## Source text
——
|Lil'Gal left; Niece on the Right|
Except, it wasn't. For Lil'Gal (considering how stubborn she is and what a boundary crosser she is at every moment) this was a Super, Wonderful, Very Good Day for her and I.
Let me preface this with yesterday. Hubby was readying to leave to visit with the boys for some beer and bull$h!t. He does this every other Saturday evening or so. Sometimes at their barn, sometimes at ours. As he was about to depart as I felt the sounding of a very bad temper tantrum - a melt down - a knock-down-drag-out, as I call them coming on from Lil'Gal.
She respects her Daddy's word better than mine, mostly because he's no-bars-hold when it comes to behavior and discipline, even I fear his temper sometimes when it comes to that (not in a bad way, just in a 'I warned them and now their gonna' get it' way), but she totally follows his word because of it - unwillingly, but she does.
I catch him before he leaves and explain to him to deal with her first or one of the two of us (she and I) might not exist by the time he returns home (I'm thinking me, from brain explosion). I do NOT exaggerate. Lil'Gal can give me a run for my money; I grow grey hairs upon each encounter of fit and temper and war-of-the-wills. It exhausts me emotionally, mentally and physically. I love her dearly. I appreciate her strength. I DO. It makes me proud. But it wreaks havoc on me at times. Think of those horrible fits you see on 'Super Nanny' and 'Dr. Phil'. I jest not. And, she knows it because she will ask me not to tell, "So and so, Daddy, etc." She doesn't want them to know how inappropriately she can behave and more importantly how inappropriately she behaves, at times, with ME.
Ahem, speaking of which. Don't leak that I shared on my blog. She'd be horrified.
Anyhow, Daddy dealt with it but she is still on a rampage and half way through her bath we are both, I'm embarrassed to say, screaming at the top of our lungs. And, poor Farmer, Jr. is in the other room having to listen too it all - as is somewhat typical.
She's mean, hurtful, hateful, whiney, non-compliant to the point of purposely making my duties difficult for me. We are both mean to each other. Yes, I did hear Dr. Phil in the back of my head sayin' "What were you thinkin'? You are the parent and adult. You do not have the RIGHT to lose control." *sigh* Sorry Dr. Phil. But, you weren't here to help me.
Then, insert the guilt. I prayed for forgiveness in church this morning and direction and to be a better parent. (I was told never to pray for patience because that one comes in a 'teaching' lesson. I don't need anymore 'lessons' in patience. I just need more patience.)
Anyhow, long story not-so-short, she and I apologized shortly after her bath. We started on a new page. We agreed that we didn't like how WE felt about ourselves or each other when we behave that way. And, we reset for a nice evening. We snuggled asleep until Daddy got home and moved her to her own bed.
Fast forward to today. The Super, Wonderful, Very Good Day!
This morning I told her to dress for church. She came out in cute long shorts and matching top outfit to which I replied, "Not good enough for church." To which she started to tantrum. I left to dress myself leaving her to work it out herself. Apparently, she didn't fall into full tantrum. She came to me minutes later in a cute skirt and a separately cute top, silver sequenced belt and matching flats. WIN FOR ME!
——
## Problem details
Transcribe the passage of the blog post about the tantrums between "Then, insert the" and "need more patience.)", inclusive.
——
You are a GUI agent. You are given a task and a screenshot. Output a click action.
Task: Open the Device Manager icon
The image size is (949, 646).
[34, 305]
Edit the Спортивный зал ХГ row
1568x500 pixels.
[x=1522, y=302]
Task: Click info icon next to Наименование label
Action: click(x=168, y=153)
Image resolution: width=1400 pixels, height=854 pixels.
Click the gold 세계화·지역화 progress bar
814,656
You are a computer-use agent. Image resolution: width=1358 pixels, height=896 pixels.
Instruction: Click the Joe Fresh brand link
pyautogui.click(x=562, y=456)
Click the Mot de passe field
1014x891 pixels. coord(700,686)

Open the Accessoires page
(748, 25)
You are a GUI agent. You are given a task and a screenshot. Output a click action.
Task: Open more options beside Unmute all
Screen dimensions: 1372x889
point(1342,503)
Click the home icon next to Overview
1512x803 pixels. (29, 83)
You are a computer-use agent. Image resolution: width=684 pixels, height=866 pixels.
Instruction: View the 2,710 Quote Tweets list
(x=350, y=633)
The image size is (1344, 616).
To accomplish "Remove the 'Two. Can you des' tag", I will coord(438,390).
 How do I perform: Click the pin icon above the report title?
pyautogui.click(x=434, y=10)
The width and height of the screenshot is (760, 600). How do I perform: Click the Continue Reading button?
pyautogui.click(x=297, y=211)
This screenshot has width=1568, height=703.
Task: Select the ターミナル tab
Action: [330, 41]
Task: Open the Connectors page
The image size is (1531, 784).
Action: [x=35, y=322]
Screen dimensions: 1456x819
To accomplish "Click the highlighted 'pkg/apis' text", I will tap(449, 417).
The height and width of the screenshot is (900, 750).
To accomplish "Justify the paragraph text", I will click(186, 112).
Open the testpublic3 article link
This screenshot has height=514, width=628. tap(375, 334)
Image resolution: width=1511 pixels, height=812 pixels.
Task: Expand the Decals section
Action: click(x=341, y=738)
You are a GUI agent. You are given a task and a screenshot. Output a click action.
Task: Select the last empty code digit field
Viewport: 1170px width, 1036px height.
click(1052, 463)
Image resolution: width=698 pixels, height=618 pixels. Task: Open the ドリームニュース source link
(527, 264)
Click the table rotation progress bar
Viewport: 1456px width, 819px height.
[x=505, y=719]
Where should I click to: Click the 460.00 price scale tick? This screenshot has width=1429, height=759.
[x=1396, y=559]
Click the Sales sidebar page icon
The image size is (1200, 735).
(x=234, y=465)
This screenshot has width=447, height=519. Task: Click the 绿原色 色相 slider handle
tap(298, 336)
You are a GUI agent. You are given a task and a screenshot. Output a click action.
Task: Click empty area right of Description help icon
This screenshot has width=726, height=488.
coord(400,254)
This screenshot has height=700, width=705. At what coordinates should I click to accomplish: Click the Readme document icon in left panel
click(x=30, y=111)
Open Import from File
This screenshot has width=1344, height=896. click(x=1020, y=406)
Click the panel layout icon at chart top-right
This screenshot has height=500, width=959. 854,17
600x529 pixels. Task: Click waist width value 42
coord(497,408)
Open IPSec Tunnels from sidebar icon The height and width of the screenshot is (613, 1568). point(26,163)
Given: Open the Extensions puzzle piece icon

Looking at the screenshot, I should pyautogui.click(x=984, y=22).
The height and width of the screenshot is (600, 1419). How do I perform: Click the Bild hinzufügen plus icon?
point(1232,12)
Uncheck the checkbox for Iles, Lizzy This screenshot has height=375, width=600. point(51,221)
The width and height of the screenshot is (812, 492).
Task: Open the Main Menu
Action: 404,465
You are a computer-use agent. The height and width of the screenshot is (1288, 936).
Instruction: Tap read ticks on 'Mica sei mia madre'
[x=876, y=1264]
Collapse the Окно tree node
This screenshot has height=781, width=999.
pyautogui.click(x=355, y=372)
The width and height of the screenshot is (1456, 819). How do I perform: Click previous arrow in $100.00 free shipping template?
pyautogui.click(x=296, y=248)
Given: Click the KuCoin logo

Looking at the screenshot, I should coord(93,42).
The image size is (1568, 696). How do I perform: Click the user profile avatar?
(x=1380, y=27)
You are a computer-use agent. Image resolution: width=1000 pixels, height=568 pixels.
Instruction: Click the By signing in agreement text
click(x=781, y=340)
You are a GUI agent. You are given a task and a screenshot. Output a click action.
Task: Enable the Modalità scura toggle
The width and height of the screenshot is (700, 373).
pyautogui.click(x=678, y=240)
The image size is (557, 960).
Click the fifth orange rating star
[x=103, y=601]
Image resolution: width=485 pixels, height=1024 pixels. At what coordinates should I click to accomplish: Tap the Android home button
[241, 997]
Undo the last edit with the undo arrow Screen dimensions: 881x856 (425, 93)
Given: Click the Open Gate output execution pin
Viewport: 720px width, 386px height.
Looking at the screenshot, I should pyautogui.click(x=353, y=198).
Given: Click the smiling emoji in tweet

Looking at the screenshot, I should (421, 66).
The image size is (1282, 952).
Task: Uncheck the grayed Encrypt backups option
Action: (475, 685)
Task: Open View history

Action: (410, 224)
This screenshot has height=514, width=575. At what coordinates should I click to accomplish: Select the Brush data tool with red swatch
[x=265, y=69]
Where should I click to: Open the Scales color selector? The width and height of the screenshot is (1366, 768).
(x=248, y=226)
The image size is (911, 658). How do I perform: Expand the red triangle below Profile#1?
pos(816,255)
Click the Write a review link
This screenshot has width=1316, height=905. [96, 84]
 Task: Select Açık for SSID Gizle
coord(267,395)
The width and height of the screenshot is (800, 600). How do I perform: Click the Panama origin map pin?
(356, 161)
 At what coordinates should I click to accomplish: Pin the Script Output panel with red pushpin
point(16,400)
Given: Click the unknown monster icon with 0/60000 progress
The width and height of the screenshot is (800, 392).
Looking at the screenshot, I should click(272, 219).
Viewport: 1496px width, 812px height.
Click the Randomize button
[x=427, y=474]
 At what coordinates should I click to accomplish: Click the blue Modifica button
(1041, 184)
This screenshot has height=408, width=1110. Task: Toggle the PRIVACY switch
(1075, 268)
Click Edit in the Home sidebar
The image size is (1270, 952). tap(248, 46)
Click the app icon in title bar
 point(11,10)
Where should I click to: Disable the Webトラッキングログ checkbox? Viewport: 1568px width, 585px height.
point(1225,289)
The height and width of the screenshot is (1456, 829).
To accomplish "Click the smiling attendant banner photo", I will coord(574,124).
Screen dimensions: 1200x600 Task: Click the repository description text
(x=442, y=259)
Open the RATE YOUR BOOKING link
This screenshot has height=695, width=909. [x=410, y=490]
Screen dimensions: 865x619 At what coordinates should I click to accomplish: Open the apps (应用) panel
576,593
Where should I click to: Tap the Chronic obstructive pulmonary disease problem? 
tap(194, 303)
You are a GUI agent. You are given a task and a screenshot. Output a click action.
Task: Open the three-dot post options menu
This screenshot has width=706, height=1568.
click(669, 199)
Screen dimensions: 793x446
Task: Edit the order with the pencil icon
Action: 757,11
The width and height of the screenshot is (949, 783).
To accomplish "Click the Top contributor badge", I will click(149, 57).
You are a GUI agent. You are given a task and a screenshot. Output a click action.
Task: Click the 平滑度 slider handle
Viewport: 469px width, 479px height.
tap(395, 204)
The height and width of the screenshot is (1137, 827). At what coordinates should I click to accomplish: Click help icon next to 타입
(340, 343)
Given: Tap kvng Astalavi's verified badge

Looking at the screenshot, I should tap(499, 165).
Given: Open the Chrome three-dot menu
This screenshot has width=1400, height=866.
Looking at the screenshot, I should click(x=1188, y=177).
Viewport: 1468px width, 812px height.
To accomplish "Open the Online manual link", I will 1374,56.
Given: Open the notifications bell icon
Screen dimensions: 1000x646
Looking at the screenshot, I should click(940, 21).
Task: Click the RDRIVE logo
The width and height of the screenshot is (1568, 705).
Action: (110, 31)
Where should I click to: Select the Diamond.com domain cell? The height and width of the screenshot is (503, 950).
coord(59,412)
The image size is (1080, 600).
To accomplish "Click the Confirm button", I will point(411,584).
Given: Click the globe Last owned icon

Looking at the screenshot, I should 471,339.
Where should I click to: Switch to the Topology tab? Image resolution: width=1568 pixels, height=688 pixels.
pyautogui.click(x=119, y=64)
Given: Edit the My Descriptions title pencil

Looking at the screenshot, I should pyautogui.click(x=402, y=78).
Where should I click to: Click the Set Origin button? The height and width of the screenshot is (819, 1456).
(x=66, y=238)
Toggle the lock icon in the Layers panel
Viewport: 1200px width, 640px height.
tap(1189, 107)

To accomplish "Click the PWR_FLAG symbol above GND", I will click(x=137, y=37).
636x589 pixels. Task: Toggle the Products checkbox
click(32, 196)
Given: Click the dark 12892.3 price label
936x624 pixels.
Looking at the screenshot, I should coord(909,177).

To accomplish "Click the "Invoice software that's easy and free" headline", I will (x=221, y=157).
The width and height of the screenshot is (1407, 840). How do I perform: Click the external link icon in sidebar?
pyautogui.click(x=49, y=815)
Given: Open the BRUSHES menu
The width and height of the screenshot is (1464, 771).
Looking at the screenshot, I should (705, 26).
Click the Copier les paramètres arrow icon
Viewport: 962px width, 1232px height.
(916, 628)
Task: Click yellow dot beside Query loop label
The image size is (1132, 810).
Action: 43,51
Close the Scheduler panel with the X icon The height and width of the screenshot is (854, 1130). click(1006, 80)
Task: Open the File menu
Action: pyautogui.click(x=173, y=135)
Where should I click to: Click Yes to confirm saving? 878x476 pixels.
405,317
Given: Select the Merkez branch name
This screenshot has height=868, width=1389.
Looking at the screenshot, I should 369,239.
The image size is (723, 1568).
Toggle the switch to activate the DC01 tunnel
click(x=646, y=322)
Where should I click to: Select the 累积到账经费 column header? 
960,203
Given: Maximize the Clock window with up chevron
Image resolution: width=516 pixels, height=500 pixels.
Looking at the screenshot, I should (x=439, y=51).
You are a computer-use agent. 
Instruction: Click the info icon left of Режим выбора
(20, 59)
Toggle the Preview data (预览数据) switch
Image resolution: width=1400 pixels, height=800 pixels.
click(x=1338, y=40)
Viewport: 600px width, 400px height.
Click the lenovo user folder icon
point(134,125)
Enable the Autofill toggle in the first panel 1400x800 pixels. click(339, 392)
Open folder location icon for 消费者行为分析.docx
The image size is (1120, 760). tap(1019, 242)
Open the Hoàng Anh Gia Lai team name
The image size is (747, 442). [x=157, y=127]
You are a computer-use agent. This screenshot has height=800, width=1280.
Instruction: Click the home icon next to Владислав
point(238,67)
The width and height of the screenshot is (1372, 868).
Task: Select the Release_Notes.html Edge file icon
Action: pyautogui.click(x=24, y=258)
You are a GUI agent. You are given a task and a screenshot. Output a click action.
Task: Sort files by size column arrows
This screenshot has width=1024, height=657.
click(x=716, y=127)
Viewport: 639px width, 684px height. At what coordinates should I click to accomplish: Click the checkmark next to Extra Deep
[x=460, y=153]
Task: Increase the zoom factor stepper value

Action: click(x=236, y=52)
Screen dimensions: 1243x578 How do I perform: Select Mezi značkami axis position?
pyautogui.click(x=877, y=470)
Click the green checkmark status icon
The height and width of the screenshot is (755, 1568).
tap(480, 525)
——
## Solution for this exercise
Then, insert the guilt. I prayed for forgiveness in church this morning and direction and to be a better parent. (I was told never to pray for patience because that one comes in a 'teaching' lesson. I don't need anymore 'lessons' in patience. I just need more patience.)